We performed ROI analysis based on eight brain regions: the ventrolateral prefrontal cortex (vlPFC), dorsolateral prefrontal cortex (dlPFC), orbitofrontal cortex (OFC), anterior cingulate cortex (ACC), pre-supplementary motor area (preSMA), primary visual cortex (V1), hippocampus (HPC), and ventral striatum (vStr) (Supplementary Fig. 2). All fMRI data used in the analyses were extracted from brain regions defined by the automated anatomical labeling (AAL3) atlas⁶², except for the preSMA. The preSMA was defined as the preSMA region from the JuBrain Anatomy toolbox⁹⁷ (the SPM Anatomy Toolbox; https://www.fz-juelich.de/en/inm/inm-7/resources/tools/jubrain-anatomy-toolbox). The vlPFC was defined as the triangular part of the inferior frontal gyrus¹⁷. The dlPFC was defined as the middle frontal gyrus. The OFC was defined as bilateral inferior, middle, and superior orbital gyri and bilateral rectal gyri²³. The ACC was defined as the pregenual and supracallosal anterior cingulate cortex. The V1 was defined as calcarine fissures and the surrounding cortex. The hippocampus and ventral striatum were defined as the AAL3 ROIs with the same name, respectively. In our preliminary analyses, we used under-sampling to match the number of voxels between ROIs and confirmed that differences in voxel number do not significantly affect our results. All results were bilaterally averaged for each region since there were no significant differences between hemispheres.

fMRI decoding analyses

For all our analyses (simple decoding, shattering, and CCGP), we trained linear SVMs on multivoxel patterns from a participant’s ROI to separate task-variable classes (for simple decoding analysis; Fig. 2) or particular dichotomies (for shattering analysis; Fig. 3 and CCGP analysis; Fig. 4).
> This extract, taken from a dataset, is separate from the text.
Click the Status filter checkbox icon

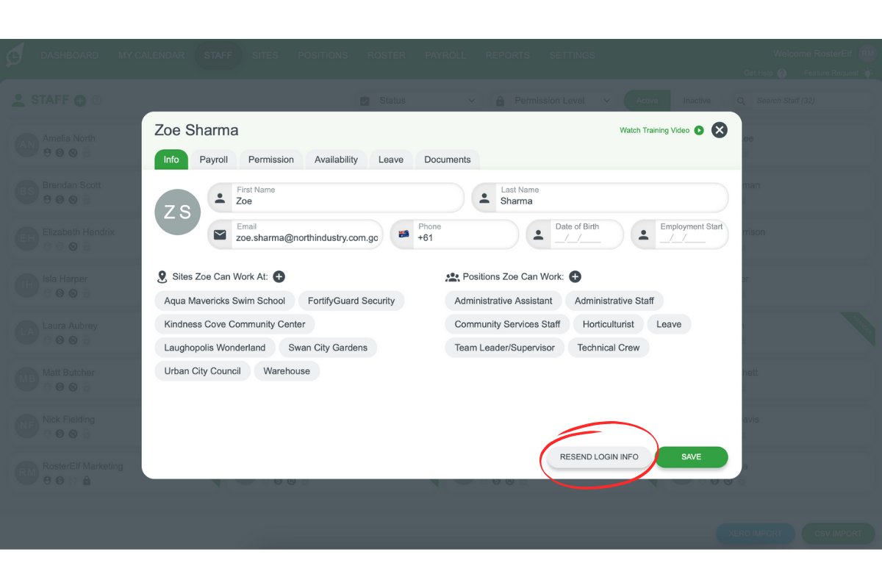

We treated the pre-processed voxel-wise BOLD time courses within each ROI as trial-by-trial neural activity patterns. To avoid session-related dependencies between the training and test data, we used leave-one-session-out cross-validation for all analyses. For each participant, the BOLD patterns from one of the five fMRI scanning sessions served as the test set, whereas the data from the remaining sessions formed the training set used to fit the classifier. All reported classification results correspond to the mean test accuracy obtained across the five cross-validation folds. Additionally, the label imbalance effect was ruled out by undersampling of the larger label. To minimize the random effect of the under-sampling, we repeated sampling 100 times with different random seeds, and the test accuracies of all 100 samplings were averaged for the main analysis.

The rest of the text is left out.